Comments (14)
The first error looks like all the scores from that round of optimization were invalid, causing molpal to calculate 0/0 and raising that error. That’s an edge case we can look at covering in the code, but it’s generally a cause for concern when every objective calculation failed. I’m undecided on how we should handle this in the code.

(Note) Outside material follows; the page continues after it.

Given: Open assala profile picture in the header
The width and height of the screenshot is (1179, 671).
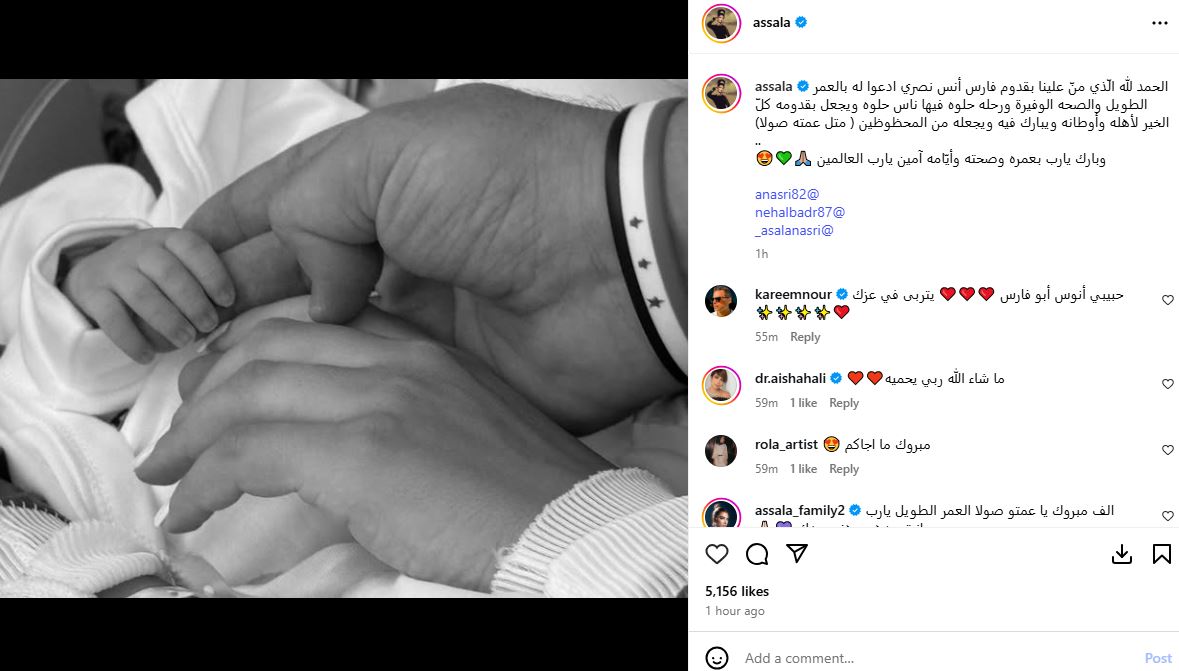Looking at the screenshot, I should click(x=721, y=23).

the second error looks to be a result of self.top_k_avg
being None
at the end of optimization. Again, this is likely due to there being too few valid scores from which to calculate a top-k average. This really should not be the case (reasonably), so I’m curious why so many of your objective evaluations are failing
from molpal.
@davidegraff Thanks for your advice.
For lookup process, the score in CSV file was positive value that re-calculated from docking score.
And then, I removed "--minimize" in objective option to apply maximize a optimization.
So the parameter setting could make that objective calculation failed?
I am trying to run the process that change a negative score and add "--minimize" option.
The process would be complete without error. I notice you again.
Have a good day!
from molpal.
Are you sure that your lookup objective is being constructed properly?
from molpal.
@davidegraff What do I check a lookup objective for proper construction?
smiles,score
C[C@@]1(c2ccccc2)OCCO[C@H]1C(=O)O,-3.961000
Cc1ncn(C[C@H]2CC(C)(C)CO2)c1C,-4.435000
CC(=O)N1C[C@H]2CNC[C@@]2(C(=O)N(C)Cc2ccoc2)C1,-5.111000
O[C@H]1C[C@@H]2CCCN(C1)C2,-4.209000
CNC(=O)c1cccc(Nc2nc(O)nc(O)c2C#N)c1,-5.455000
Cc1nc(CNc2ccc(F)c(N3CCCS3(=O)=O)c2)cs1,-6.235000
Cc1c(/N=N/c2cccc(C)c2C)c(-c2ccccc2)nn1C(=S)S,-6.337000
OCc1cc(-c2ccc(Cl)c(Cl)c2)ccn1,-3.907000
Cc1noc(C)c1COC(=O)c1ccc(Cl)cc1N1CCCC1=O,-5.407000
O=C(O)c1ccccc1S(=O)(=O)n1ccc(=O)[nH]c1=O,-5.967000
CC(C)CC(=O)NC[C@@]12CNC[C@@H]1COC2,-4.212000
As I changed docking score in csv into all of negative values with "--minimize", the process was finished completely.
But I got maximum positive value in all_explopred_final.csv
Is it wrong parameter for objective option?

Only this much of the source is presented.